The reformers' thinking goes something like this, Schmitt writes: "Money is a bad thing that should be kept out of politics. 'Big money' is worse. 'Private money' is bad, 'public money' is good. Instead of asking, 'How can we encourage the kind of things we think are healthy for democracy?' ... They see the money move to another stream, and they try to dam that stream, then the next and the next."


This sort of thinking is guaranteed to lead to disappointment. Campaign finance reform doesn't keep money out of politics, as the price inflation demonstrates. It merely skews the market, making it harder for rookies and amateurs to get in and easier for the pros and incumbents to game the system.


It's a lot like government tuition aid. Intended to keep costs low, these programs have driven tuitions skyward. The richest kids can afford college without government help or big loans (and they can afford to pay for tutors in order to get into their preferred school), but few others can.


Similarly, the richest candidates or the candidates with the biggest war chests — surprise! they tend to be officeholders — love campaign finance reform because it burdens the competition. New Jersey Gov. Jon Corzine, a Democrat, largely bought his U.S. Senate seat with $68 million of his own money and his governorship with $43 million. In 2000, George W. Bush opted out of public funding for the primaries. He did it again in 2004, and John Kerry did, too. Seeing that the system holds back the suckers, Hillary Clinton has announced she's ditching public funding entirely. If Bloomberg runs, he might not even try to raise money.


"Campaign contributions from a single source that run to the hundreds of thousands or millions of dollars are not healthy to a democracy," Sen. John McCain declared in 2001. "Is that not self-evident?"

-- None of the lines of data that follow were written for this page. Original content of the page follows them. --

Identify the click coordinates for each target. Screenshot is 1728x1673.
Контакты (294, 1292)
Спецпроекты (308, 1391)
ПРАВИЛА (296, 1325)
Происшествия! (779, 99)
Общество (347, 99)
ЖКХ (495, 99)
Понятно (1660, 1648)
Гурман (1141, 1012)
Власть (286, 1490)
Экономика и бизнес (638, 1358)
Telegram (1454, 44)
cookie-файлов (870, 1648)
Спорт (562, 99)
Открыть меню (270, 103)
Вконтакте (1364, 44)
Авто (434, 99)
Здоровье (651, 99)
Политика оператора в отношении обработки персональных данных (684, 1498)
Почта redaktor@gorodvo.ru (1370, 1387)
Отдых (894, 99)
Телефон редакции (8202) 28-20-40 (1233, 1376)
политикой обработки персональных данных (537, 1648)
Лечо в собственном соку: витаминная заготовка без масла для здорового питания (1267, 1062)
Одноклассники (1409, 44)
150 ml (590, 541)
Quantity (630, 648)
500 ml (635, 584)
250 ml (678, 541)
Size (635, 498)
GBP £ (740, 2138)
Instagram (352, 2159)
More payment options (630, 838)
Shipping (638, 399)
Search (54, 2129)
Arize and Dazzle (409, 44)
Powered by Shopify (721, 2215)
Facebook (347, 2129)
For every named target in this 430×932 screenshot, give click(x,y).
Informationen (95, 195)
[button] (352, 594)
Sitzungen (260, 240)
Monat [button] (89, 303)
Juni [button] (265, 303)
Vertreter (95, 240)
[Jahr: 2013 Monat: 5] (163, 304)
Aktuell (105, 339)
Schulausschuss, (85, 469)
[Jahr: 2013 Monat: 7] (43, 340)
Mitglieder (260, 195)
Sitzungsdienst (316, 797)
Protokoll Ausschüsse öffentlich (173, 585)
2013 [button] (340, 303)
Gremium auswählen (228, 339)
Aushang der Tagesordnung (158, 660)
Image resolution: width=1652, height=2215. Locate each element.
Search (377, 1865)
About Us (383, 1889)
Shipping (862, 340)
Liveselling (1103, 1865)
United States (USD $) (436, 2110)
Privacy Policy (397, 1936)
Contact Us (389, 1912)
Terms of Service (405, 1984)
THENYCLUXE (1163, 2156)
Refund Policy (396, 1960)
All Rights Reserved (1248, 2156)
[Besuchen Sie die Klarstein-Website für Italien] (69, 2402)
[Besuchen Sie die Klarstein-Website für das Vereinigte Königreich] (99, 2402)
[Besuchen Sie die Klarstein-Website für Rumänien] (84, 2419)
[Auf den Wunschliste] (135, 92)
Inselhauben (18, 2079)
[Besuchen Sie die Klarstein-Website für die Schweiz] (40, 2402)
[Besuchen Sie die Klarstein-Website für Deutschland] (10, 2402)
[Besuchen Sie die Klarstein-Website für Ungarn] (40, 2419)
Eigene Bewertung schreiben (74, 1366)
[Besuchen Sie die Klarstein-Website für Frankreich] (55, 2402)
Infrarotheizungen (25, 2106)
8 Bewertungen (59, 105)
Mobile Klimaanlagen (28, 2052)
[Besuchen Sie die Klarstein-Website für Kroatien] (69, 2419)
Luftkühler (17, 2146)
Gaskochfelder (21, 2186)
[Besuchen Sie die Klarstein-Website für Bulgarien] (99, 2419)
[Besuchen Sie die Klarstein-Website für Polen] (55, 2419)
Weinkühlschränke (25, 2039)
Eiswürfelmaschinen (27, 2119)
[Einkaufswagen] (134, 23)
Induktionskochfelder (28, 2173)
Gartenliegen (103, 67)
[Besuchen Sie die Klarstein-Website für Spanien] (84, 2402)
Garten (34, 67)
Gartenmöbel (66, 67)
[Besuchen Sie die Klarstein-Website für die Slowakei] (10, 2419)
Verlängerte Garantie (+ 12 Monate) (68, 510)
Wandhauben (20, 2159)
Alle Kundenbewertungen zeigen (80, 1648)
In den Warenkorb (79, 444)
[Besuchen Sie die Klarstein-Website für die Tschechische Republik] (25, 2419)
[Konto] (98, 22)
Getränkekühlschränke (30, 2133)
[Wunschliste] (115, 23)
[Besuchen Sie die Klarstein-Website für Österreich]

Well, it's about as self-evident as the notion that having a candidate give himself $500 million to run for president is healthy for democracy. Which is where "reform" has gotten us.


Bloomberg fans might say: "Hey, it's a free country, why shouldn't he be able to blow his money on politics if he wants?" The answer is: He should be. The questions in response should be: Why aren't non-billionaires allowed to do the same thing? And: Why is it only OK when you're making donations to yourself?